Results confirmed the effect that class-dependent signal misalignment can exert on the results of fingerprinting data. Therefore, they further recommend the adoption of profiling approaches enabled by recent open-source profiling tools to minimize the generation of non-reproducible results. If the fingerprinting approach is still preferred, the implementation of signal alignment algorithms can minimise non-reproducible results; nonetheless, this alignment will involve losing the information given by chemical shift information.

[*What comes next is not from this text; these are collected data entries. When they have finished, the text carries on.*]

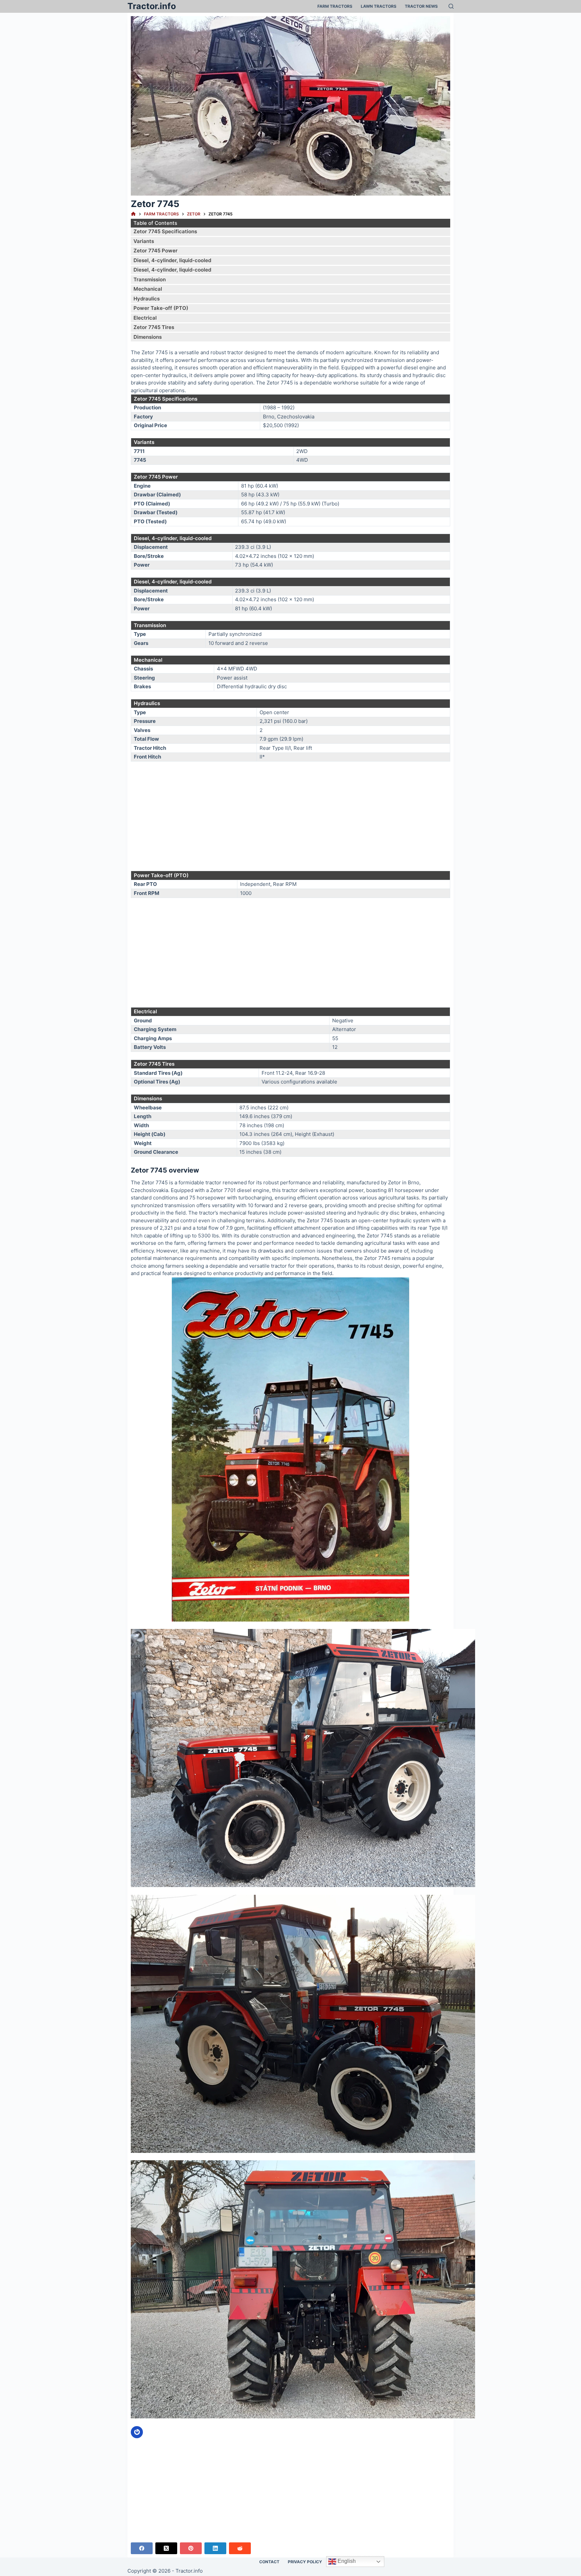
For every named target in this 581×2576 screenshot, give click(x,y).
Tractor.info (151, 6)
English (346, 2561)
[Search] (451, 6)
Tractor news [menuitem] (421, 6)
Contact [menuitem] (269, 2561)
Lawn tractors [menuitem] (378, 6)
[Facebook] (142, 2548)
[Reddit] (240, 2548)
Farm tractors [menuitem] (334, 6)
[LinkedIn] (215, 2548)
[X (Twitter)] (166, 2548)
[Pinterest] (191, 2548)
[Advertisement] (290, 816)
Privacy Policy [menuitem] (305, 2561)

Future directions and challenges

Our study workflow uses publicly available datasets and performs data preprocessing, profiling and statistical analysis with open-source tools following community recommendations38. By sharing this workflow we hope to make the use of chemical shift information in NMR studies more straightforward and more widespread. In addition, we hope the resulting reproducibility helps assess some aspects that need to be taken into account to take maximum advantage of chemical shift information:

  • Some matrices present considerable variations in dilution, which can greatly influence their pH and ionic strength (and, therefore, chemical shift). In addition, chemical shift variability is reduced by adding phosphate buffers (sometimes with added chelators such as EDTA) to the sample39. Both dilution variability and the use of buffers may mask the effects on the chemical shift produced by the condition studied. Consequently, the fact that the discriminative potential observed in MTBLS1 and MTBLS237 datasets was lower than the potential of the MTBLS374 dataset may be due to the higher dilution variability in the matrices studied (human urine and faecal extracts). The use of buffers or chelators should be minimized and sample dilution variability should be reduced if maximum advantage is to be taken of the properties of chemical shift information.

  • It has been suggested that chemical shift information could also be translated to sample pHs and ionic concentrations, hence maximizing the information extracted from a dataset8. Nonetheless, the limitations mentioned above raise concerns about the correct use of this information in several commonly studied matrices. In addition, the fact that these matrices commonly use a signal to reference spectra that is not resilient to pH (such as the TSP signal) may further distort the translation of chemical shifts to pH and ionic concentration values. There are several affordable techniques (e.g., pH meter or potentiometer) for directly measuring pH and ion concentrations that make this challenging translation unnecessary.

  • Studies aiming to take advantage of chemical shift information should ensure consistent sample preparation and spectra acquisition in all samples in order to prevent the discrimination between sample classes being mediated by differences in the preparation or acquisition protocol.

  • Further improvements in the quality of the classification models generated may be made by extracting more chemical shifts from NMR datasets and filtering noise in the chemical shift information (caused by low resolution with the consequent signal overlap in 1H-NMR) prior to model training. High-resolution spectra (e.g., 2D NMR) could help isolate more signals (with their associated chemical shifts) from different nuclei and prevent noise.